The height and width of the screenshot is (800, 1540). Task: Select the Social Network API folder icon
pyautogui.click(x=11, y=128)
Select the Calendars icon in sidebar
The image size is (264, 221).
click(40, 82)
* * *
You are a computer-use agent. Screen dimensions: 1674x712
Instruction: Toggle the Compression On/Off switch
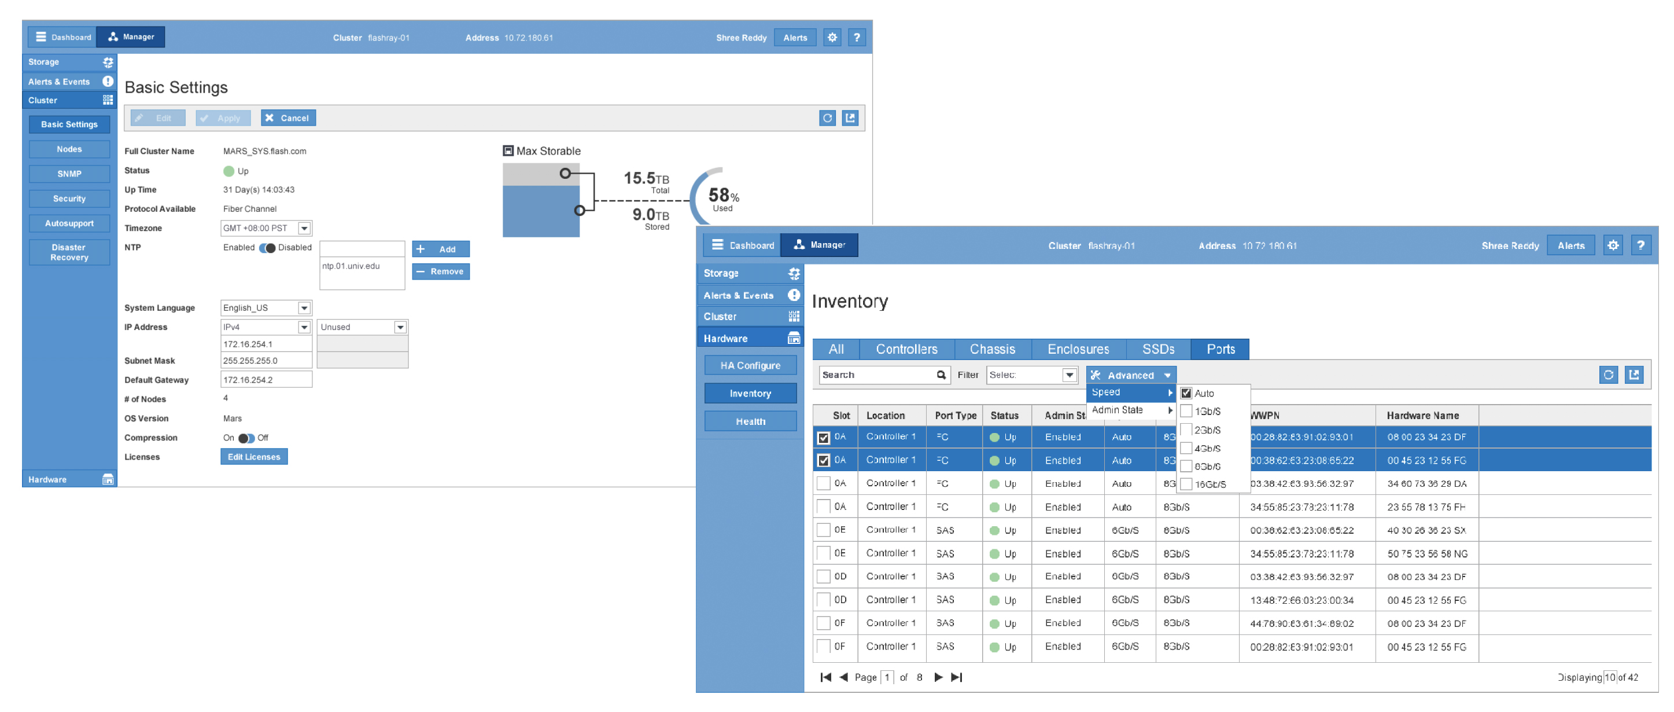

TASK TO COMPLETE: Could you print the entries from the line containing "You are a computer-use" up to and including the line containing "Instruction: Toggle the", word for word?

TASK ANSWER:
You are a computer-use agent. Screen dimensions: 1674x712
Instruction: Toggle the Compression On/Off switch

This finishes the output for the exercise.